Task requirements — Show every line of the data where the word "will" can be found.

Data to process —
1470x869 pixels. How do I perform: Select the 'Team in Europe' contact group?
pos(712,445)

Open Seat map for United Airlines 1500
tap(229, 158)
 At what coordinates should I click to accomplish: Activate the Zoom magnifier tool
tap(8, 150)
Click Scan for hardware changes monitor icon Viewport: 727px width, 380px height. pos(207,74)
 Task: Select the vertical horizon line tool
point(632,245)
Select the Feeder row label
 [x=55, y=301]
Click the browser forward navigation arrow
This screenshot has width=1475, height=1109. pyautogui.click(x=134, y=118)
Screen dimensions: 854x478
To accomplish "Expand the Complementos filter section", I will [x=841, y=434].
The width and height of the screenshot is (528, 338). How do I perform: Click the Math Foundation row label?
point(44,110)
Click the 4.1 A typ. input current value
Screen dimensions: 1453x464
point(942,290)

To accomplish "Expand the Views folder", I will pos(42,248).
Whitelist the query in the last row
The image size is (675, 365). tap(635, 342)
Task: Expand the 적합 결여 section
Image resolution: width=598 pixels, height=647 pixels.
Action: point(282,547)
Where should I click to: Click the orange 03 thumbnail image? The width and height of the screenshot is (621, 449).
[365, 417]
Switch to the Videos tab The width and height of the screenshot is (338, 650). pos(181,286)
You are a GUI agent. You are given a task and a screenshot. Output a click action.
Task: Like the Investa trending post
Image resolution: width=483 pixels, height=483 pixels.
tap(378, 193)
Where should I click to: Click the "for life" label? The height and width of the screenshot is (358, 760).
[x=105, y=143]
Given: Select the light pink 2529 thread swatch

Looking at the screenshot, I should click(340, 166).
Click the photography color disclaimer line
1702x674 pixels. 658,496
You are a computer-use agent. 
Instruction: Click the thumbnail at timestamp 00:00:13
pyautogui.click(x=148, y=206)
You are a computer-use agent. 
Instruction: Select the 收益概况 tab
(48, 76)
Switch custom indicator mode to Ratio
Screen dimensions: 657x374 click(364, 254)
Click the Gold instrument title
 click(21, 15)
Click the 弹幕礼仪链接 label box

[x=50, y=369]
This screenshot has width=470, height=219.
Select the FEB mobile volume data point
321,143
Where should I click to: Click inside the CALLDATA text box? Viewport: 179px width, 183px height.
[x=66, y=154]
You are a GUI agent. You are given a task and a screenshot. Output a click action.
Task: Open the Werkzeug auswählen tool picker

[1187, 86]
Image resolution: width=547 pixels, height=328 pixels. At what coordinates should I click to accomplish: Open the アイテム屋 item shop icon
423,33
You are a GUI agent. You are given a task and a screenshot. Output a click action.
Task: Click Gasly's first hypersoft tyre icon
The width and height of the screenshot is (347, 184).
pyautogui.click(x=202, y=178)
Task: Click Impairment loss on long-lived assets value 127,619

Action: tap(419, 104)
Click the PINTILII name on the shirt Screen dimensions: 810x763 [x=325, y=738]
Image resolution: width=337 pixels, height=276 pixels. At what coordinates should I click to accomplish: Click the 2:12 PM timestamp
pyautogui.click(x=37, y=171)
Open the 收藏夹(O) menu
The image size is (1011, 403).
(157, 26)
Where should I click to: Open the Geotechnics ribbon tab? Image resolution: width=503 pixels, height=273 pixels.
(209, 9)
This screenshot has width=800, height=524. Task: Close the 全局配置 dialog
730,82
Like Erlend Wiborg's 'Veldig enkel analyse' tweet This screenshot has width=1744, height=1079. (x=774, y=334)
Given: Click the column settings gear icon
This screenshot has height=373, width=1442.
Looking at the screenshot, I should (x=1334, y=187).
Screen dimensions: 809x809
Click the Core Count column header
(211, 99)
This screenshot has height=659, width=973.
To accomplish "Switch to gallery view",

Your response —
To accomplish "Expand the Complementos filter section", I will [x=841, y=434].
To accomplish "Expand the Views folder", I will pos(42,248).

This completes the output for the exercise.